* **The input**
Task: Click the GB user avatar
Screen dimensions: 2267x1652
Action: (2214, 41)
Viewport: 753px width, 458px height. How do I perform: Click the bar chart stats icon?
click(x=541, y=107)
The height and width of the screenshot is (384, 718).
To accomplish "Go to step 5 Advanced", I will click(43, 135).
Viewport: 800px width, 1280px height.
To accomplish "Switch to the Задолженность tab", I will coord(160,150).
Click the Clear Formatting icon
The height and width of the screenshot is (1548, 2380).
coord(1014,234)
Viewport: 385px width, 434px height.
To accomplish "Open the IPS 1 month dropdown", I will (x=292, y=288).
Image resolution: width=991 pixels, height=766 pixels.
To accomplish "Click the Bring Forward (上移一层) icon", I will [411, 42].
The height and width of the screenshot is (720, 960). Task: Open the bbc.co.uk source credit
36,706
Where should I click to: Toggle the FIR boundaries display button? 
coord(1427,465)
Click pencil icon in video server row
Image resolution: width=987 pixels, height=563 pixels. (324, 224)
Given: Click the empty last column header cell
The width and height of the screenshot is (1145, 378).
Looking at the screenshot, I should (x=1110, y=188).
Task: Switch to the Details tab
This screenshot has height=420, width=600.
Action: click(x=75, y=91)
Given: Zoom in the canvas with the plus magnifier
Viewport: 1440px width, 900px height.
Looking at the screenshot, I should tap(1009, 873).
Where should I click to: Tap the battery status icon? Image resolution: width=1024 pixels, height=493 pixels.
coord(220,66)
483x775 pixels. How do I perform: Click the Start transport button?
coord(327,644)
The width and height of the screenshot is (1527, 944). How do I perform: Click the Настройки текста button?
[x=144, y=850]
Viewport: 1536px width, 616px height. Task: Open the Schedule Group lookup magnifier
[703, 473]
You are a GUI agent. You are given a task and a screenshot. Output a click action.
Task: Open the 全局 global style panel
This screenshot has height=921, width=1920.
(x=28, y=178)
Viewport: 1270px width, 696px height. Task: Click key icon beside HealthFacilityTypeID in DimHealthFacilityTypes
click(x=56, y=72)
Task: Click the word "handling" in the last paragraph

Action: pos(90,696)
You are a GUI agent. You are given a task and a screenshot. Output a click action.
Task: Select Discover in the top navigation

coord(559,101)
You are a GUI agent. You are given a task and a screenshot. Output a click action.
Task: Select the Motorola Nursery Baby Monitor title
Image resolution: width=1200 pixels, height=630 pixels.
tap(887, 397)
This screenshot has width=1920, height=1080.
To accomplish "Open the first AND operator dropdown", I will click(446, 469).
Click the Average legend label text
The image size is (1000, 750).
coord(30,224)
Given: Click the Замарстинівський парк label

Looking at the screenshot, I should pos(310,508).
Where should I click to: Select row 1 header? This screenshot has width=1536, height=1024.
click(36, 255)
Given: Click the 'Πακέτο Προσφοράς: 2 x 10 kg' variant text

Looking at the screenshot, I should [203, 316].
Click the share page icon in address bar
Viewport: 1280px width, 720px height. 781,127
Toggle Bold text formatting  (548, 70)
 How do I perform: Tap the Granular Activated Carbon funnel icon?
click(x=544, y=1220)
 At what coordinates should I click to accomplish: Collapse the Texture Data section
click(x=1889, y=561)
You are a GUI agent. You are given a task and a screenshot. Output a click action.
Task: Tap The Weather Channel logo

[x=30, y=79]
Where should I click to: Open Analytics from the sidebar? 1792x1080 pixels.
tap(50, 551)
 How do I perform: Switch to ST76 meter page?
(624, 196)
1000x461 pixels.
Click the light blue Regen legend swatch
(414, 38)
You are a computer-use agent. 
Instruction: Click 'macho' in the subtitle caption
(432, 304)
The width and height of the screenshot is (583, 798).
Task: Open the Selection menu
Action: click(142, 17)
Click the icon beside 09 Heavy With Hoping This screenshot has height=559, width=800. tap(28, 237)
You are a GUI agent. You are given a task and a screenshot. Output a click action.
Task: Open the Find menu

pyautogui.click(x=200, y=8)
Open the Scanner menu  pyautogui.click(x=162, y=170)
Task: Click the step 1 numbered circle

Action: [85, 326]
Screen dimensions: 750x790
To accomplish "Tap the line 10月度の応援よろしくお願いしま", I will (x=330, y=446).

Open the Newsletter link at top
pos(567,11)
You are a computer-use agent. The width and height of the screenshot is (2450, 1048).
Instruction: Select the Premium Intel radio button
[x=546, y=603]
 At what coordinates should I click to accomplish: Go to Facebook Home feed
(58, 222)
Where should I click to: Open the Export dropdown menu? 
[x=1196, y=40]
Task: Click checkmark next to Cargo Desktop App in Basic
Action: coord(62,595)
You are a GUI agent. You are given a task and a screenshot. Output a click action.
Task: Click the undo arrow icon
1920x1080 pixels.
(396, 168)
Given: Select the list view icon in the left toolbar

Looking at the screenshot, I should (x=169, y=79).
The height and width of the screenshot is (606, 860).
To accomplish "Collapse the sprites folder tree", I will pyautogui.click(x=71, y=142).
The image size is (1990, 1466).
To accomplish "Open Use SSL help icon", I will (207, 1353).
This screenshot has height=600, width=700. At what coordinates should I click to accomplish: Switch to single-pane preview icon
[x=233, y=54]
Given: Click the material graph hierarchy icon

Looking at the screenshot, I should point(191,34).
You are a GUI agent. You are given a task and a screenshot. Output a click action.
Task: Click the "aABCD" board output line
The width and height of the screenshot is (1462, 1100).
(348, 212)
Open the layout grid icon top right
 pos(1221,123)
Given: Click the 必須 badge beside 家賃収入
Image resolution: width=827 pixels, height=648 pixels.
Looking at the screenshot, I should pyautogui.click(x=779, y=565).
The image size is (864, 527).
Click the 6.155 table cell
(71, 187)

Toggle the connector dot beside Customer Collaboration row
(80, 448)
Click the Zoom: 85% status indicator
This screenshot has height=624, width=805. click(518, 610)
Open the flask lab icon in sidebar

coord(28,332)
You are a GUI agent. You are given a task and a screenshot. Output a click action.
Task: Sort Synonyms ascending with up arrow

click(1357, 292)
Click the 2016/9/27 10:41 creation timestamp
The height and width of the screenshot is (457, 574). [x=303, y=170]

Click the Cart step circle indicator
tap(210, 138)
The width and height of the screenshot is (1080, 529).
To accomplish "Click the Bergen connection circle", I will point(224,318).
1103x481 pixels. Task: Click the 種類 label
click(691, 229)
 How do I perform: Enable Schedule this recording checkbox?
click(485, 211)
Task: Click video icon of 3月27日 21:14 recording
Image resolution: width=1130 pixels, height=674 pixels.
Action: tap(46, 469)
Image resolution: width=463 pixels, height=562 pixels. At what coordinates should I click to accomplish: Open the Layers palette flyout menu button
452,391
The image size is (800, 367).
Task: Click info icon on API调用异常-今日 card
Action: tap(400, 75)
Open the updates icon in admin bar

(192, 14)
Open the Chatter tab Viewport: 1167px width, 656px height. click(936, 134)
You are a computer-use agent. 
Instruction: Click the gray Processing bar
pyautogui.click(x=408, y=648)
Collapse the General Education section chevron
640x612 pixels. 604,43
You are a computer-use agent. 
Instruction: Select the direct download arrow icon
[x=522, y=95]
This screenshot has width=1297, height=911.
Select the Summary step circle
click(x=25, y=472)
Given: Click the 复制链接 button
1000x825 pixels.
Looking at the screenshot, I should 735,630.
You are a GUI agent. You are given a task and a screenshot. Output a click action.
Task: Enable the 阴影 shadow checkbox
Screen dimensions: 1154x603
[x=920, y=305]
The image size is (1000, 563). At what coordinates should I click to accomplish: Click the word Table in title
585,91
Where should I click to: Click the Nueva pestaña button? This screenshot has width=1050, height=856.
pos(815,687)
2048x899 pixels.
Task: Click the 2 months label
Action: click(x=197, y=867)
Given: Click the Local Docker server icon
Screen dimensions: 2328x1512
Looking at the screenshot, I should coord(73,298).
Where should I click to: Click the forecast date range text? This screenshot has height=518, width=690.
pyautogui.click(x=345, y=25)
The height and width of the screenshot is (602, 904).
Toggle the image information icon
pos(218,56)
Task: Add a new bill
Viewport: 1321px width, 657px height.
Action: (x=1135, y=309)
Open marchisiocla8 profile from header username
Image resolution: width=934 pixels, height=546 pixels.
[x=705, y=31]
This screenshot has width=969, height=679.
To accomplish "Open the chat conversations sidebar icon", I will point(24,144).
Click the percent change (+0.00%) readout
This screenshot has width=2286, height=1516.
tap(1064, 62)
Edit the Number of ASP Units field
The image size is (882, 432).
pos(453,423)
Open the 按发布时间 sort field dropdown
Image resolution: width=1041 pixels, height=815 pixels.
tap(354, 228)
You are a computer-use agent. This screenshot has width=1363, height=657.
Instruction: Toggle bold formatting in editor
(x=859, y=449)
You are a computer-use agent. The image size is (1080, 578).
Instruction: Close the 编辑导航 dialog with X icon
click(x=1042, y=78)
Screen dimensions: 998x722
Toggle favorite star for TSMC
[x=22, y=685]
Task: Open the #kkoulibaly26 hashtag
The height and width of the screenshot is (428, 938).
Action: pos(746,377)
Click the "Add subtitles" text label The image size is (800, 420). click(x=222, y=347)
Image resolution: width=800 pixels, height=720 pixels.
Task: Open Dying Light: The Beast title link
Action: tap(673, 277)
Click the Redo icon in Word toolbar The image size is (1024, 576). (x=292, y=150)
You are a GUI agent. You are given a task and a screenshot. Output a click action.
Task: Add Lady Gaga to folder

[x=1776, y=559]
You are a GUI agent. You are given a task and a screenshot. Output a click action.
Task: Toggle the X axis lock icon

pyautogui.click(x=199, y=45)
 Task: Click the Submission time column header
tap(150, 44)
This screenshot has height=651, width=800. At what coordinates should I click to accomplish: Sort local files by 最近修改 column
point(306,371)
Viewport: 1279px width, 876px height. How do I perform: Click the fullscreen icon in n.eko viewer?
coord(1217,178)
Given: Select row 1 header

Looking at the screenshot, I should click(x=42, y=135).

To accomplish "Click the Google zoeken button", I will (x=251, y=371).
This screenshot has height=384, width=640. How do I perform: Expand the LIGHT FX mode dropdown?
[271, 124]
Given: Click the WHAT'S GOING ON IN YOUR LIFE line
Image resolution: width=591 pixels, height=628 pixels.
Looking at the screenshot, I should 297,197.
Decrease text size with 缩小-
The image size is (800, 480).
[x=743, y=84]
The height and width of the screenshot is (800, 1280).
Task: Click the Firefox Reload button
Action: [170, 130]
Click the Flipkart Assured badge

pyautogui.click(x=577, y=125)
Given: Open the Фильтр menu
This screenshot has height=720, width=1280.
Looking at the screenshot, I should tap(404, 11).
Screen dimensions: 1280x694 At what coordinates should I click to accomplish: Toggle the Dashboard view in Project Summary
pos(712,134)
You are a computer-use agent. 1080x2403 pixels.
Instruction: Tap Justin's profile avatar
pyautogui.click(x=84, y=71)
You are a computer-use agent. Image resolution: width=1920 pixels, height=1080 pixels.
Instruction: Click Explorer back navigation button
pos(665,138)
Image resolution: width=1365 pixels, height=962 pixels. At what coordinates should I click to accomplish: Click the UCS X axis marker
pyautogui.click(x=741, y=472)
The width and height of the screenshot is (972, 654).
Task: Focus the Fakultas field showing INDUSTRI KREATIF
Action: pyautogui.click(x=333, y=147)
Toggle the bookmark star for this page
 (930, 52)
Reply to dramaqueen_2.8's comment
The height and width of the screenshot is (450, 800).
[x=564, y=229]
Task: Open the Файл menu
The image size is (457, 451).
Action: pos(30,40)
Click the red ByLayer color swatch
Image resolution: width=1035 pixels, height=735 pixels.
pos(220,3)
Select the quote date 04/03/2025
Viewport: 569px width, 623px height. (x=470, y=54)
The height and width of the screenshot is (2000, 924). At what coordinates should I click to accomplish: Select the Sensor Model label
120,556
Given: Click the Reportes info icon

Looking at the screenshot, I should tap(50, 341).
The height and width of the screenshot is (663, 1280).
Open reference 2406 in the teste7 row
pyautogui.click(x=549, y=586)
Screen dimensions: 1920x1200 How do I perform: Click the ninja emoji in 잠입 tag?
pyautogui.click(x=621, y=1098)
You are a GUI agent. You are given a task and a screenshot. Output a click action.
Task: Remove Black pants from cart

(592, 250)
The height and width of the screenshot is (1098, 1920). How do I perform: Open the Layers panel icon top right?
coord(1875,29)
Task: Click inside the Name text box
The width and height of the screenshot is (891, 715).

* **Set exercise**
Can you copy the records above verbatim, from their first line up to and including the line that contains "click(x=541, y=107)"?

* **Exercise solution**
Task: Click the GB user avatar
Screen dimensions: 2267x1652
Action: (2214, 41)
Viewport: 753px width, 458px height. How do I perform: Click the bar chart stats icon?
click(x=541, y=107)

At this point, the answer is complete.